#### [DIRECTION]
Copy out every line of the material below without a single change.
##### SOURCE DATA
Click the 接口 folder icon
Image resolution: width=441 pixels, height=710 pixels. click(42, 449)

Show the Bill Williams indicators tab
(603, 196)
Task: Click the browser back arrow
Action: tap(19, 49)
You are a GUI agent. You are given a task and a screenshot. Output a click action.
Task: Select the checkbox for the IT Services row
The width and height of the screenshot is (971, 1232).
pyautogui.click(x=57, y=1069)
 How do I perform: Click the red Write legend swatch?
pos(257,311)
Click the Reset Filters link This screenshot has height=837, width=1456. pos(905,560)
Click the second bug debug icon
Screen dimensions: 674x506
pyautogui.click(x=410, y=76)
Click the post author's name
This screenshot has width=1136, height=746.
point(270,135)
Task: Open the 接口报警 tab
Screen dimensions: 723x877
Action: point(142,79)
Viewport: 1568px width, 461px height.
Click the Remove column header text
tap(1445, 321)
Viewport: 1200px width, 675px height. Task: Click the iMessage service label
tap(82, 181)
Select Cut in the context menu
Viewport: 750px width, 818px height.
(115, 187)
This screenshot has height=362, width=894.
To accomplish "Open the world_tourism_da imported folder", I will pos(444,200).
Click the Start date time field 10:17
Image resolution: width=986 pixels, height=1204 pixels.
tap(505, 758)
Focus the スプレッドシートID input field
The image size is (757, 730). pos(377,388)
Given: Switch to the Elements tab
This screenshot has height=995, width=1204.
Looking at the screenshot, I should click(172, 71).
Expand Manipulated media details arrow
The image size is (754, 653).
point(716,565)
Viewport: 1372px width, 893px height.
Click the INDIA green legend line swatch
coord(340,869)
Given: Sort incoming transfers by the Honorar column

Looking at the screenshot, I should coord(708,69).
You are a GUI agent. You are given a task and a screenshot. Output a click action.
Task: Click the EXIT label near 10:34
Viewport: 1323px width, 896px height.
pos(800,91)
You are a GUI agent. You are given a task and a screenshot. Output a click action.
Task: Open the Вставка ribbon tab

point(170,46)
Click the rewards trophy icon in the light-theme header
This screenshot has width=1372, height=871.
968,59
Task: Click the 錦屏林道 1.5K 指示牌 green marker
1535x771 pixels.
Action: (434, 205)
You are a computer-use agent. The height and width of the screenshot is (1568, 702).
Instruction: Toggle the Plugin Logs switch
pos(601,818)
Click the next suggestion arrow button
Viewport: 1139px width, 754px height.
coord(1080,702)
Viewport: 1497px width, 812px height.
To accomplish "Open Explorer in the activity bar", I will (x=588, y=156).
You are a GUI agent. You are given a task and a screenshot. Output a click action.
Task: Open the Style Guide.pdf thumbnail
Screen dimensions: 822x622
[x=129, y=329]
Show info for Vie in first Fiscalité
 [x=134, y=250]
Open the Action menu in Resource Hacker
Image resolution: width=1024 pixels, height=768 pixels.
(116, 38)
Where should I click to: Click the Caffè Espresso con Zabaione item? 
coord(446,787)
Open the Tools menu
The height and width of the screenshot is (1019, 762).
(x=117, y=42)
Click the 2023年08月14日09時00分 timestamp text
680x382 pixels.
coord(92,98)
##########
#### [OUTPUT OF THE TASK]
Click the 接口 folder icon
Image resolution: width=441 pixels, height=710 pixels. click(42, 449)

Show the Bill Williams indicators tab
(603, 196)
Task: Click the browser back arrow
Action: tap(19, 49)
You are a GUI agent. You are given a task and a screenshot. Output a click action.
Task: Select the checkbox for the IT Services row
The width and height of the screenshot is (971, 1232).
pyautogui.click(x=57, y=1069)
 How do I perform: Click the red Write legend swatch?
pos(257,311)
Click the Reset Filters link This screenshot has height=837, width=1456. pos(905,560)
Click the second bug debug icon
Screen dimensions: 674x506
pyautogui.click(x=410, y=76)
Click the post author's name
This screenshot has width=1136, height=746.
point(270,135)
Task: Open the 接口报警 tab
Screen dimensions: 723x877
Action: point(142,79)
Viewport: 1568px width, 461px height.
Click the Remove column header text
tap(1445, 321)
Viewport: 1200px width, 675px height. Task: Click the iMessage service label
tap(82, 181)
Select Cut in the context menu
Viewport: 750px width, 818px height.
(115, 187)
This screenshot has height=362, width=894.
To accomplish "Open the world_tourism_da imported folder", I will pos(444,200).
Click the Start date time field 10:17
Image resolution: width=986 pixels, height=1204 pixels.
tap(505, 758)
Focus the スプレッドシートID input field
The image size is (757, 730). pos(377,388)
Given: Switch to the Elements tab
This screenshot has height=995, width=1204.
Looking at the screenshot, I should click(172, 71).
Expand Manipulated media details arrow
The image size is (754, 653).
point(716,565)
Viewport: 1372px width, 893px height.
Click the INDIA green legend line swatch
coord(340,869)
Given: Sort incoming transfers by the Honorar column

Looking at the screenshot, I should coord(708,69).
You are a GUI agent. You are given a task and a screenshot. Output a click action.
Task: Click the EXIT label near 10:34
Viewport: 1323px width, 896px height.
pos(800,91)
You are a GUI agent. You are given a task and a screenshot. Output a click action.
Task: Open the Вставка ribbon tab

point(170,46)
Click the rewards trophy icon in the light-theme header
This screenshot has width=1372, height=871.
968,59
Task: Click the 錦屏林道 1.5K 指示牌 green marker
1535x771 pixels.
Action: (434, 205)
You are a computer-use agent. The height and width of the screenshot is (1568, 702).
Instruction: Toggle the Plugin Logs switch
pos(601,818)
Click the next suggestion arrow button
Viewport: 1139px width, 754px height.
coord(1080,702)
Viewport: 1497px width, 812px height.
To accomplish "Open Explorer in the activity bar", I will (x=588, y=156).
You are a GUI agent. You are given a task and a screenshot. Output a click action.
Task: Open the Style Guide.pdf thumbnail
Screen dimensions: 822x622
[x=129, y=329]
Show info for Vie in first Fiscalité
 [x=134, y=250]
Open the Action menu in Resource Hacker
Image resolution: width=1024 pixels, height=768 pixels.
(116, 38)
Where should I click to: Click the Caffè Espresso con Zabaione item? 
coord(446,787)
Open the Tools menu
The height and width of the screenshot is (1019, 762).
(x=117, y=42)
Click the 2023年08月14日09時00分 timestamp text
680x382 pixels.
coord(92,98)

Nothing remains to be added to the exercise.